Chief of Staff, Lionel “Max” Hurst, has disclosed that the government intends to use funds from the Citizenship by Investment Programme (CIP) and taxes recovered by the government to finance the hiring of 100 former ALORICA workers.
“We anticipate using some of the resources from the Citizenship by Investment Programme as well as some of the additional taxes that we intend to collect by being more vigilant in collecting government taxes,” Hurst proclaimed in an interview yesterday with OBSERVER media.
He admitted that the CIP, which has been used over the years to finance many government initiatives, is not currently in a state to take on the recurring cost of salaries/wages for the impending hires and the cost of funding the entire operation by itself. Therefore, the government has been implementing a more robust tax collection mechanism to recover outstanding revenue.
He said that government made the decision to hire these 100 workers in a programme to digitise birth, marriage and death records that are deteriorating in the national archives. He said that records prior to the 1950s are still on paper and are yet to be digitised.
Hurst added that the undertaking is not one of simply scanning the documents and entering them as PDFs, but workers will have to take the information off the page and type it into a computer database so that it can be accessed at anytime in the future.
The former Antigua and Barbuda ambassador to the United Nations explained that in order to ensure fairness in hiring, six or seven people will be hired from each of the 16 electoral districts in Antigua. Interested individuals are asked to apply to their parliamentary representative.
 He revealed that a couple of things must happen before these people are hired.

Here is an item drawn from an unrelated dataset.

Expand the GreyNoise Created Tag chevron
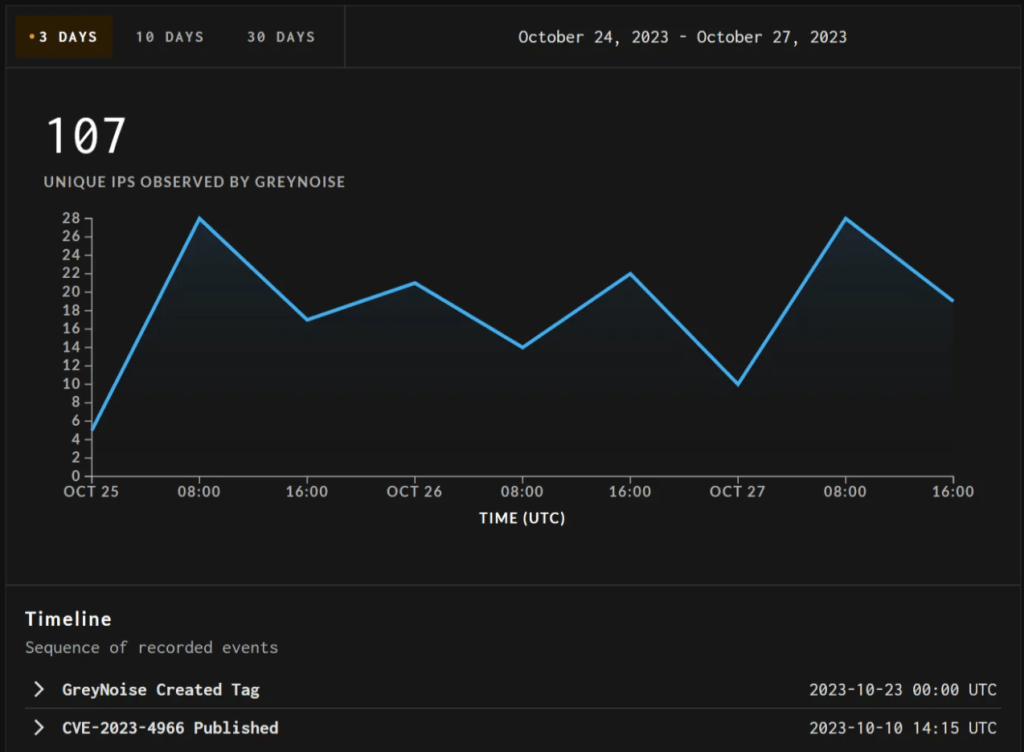The image size is (1024, 752). coord(39,690)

A site must be identified for a facility big enough to house 100 computers and given the high value of the records that will be digitised, a security system must be put in place to ensure that they are not stolen or destroyed.
The government official said that getting these variables in place might take the government another three or four weeks.
Approximately 400 employees of ALORICA also known as the NCO Financial Services were laid off at the end of July. The news of the pending closure was first made public by Prime Minister Gaston Browne during a radio interview at another media house. Browne suggested that the company was closing its doors due to poor service by its employees.
The company quickly refuted Browne’s claims and stated that the it was moving its operations to Jamaica due to the high operating cost of business in Antigua. The company said that since setting up shop in Antigua it injected more than US $50 million and has employed more than 3,000 staff over the10 year period.